É este contexto que diferencia fundamentalmente esta guerra de outras crises e conflitos localizados, ou até mesmo regionais, que se verificaram desde 1945. Seja a Guerra da Coréia, a crise da Cashemira ou de Suez, sejam as invasões da Hungria, Tchecoslováquia,Guatemala, Panamá, República Dominicana ou Granada, sejam todas as tensões e conflitos do Oriente Médio, ou mesmo a Guerra do Vietnã.
Isto faz com que a real disputa local pela hegemonia no Oriente Médio – desta vez protagonizada pelo Iraque de Saddam Hussein – ganhe contornos novos e desdobramentos imprevisíveis.

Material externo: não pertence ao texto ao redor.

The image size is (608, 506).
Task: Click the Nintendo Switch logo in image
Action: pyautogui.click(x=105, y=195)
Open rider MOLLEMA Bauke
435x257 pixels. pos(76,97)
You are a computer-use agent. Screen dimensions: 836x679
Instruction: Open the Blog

Trata-se também da primeira vez que somos postos numa situação de enfrentar e refletir sobre um desses conflitos pós-guerra fora dos parâmetros da Guerra Fria, da lógica de um mundo bipolar que hoje esboroa, abrindo espaço para que o grande capital viva a sua “segunda Belle Époque” sem nada que realmente se coloque como uma barreira aos seus objetivos e desígnios – pelo menos até agora.

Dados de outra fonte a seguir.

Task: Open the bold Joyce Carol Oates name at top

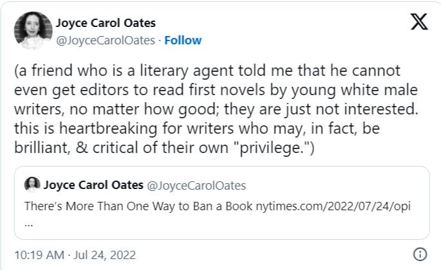Action: click(x=106, y=23)
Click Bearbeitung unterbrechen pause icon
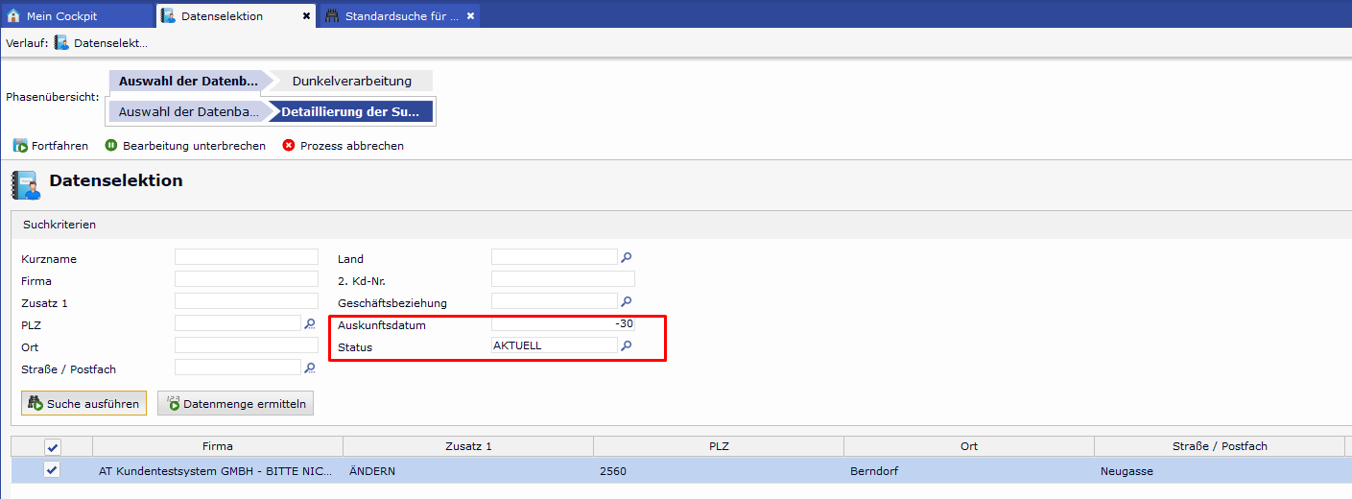Viewport: 1352px width, 499px height. [x=111, y=146]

O desmanche do Leste Europeu, com sua profunda crise política, econômica e ideológica e a opção pela perestroika tiveram como efeitos mais concretos até o momento a reunificação da Alemanha sob a égide dos grandes monopólios e a prostração do poder soviético, inerme, aos pés do bloco capitalista, oferecendo-nos como último ato o voto da URSS no Conselho de Segurança da ONU favorável à intervenção militar no Golfo.
Foi assim que a URSS jogou definitivamente por terra a bandeira da paz internacional que, sem muita convicção e com alguma hipocrisia, ainda empunhava nas últimas décadas. Desse modo tornou-se cúmplice e contribuiu para a grande aventura hegemonista do senhor Bush de ampliar o conflito do Golfo e garantir a presença de tropas americanas ocupando o Oriente Médio.

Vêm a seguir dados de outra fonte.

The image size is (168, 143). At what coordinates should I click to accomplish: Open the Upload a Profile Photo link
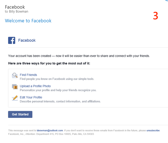pyautogui.click(x=35, y=86)
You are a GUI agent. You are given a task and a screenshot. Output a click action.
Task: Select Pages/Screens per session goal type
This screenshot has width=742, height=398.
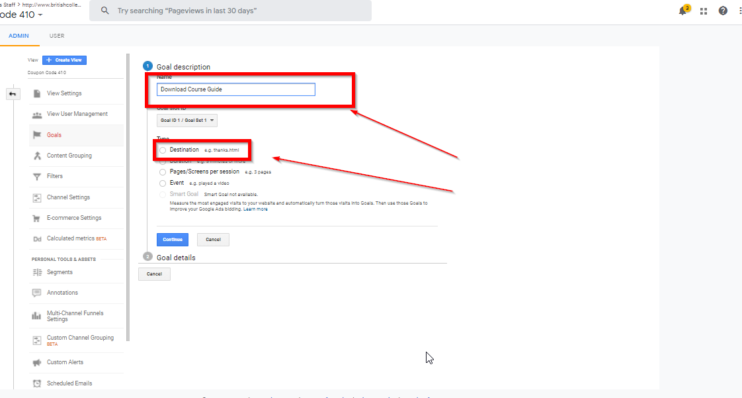point(162,172)
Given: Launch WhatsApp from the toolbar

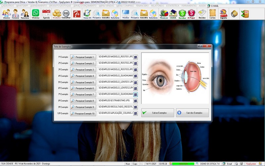Looking at the screenshot, I should 35,14.
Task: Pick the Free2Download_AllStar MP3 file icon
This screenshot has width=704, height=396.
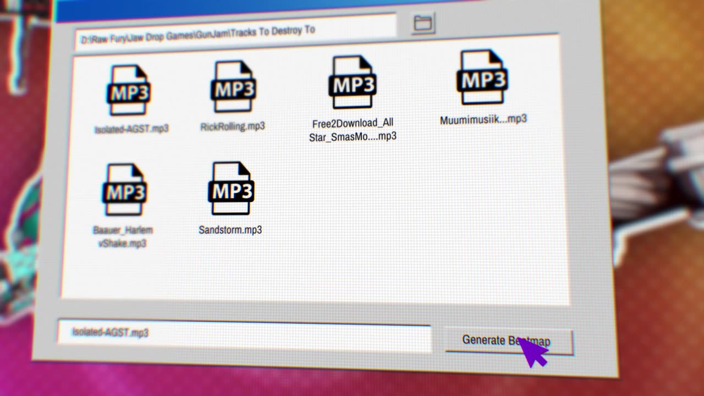Action: pos(353,83)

Com as reviravoltas do quadro econômico e político internacional os governos títeres de Israel, dos países árabes e dos países islâmicos não são mais garantia suficiente para Washington da defesa eterna de seus interesses no controle das jazidas de petróleo da região. Somente tropas norte-americanas estacionadas na região poderão dar a segurança exigida pelos EUA.
Os Estados Unidos são uma potência em declínio, e os governantes de aluguel do Oriente Médio podem repentinamente decidir vender seus serviços a novos senhores de potências emergentes – a troco de marcos e iens, por exemplo.
A garantia do controle de jazidas petrolíferas é também o que disputa a Comunidade Européia que não sabe o que fazer com a Alemanha Unificada, com a qual lhe presenteou a perestroika.
Por outro lado, os Estados Unidos vivem numa recessão interna que tende a se agravar. A ativação da sua indústria bélica e o redirecionamento do seu parque industrial visando a guerra são saídas desejáveis (para Washington) como possibilidade de solução da crise interna. O mesmo raciocínio vale para países da Comunidade Européia, como a França e a Inglaterra.
Em nome da rosa
A causa da paz internacional foi a grande bandeira dos socialistas revolucionários de 1914, derrotados pelo “pragmatismo” (leia-se traição) da 2ª Internacional (social-democrata). Se é verdade que, por um lado, esta derrota se expressa no assassinato dos líderes espartaquistas alemães Rosa Luxemburgo, Liebknecht e do socialista francês Jaurès (entre outros) e a consumação da guerra; não é menos verdade que esta mesma bandeira da paz internacional que credenciará Lenin e as lideranças revolucionárias russas para o processo de acúmulo de forças que tem seu desfecho em 1917.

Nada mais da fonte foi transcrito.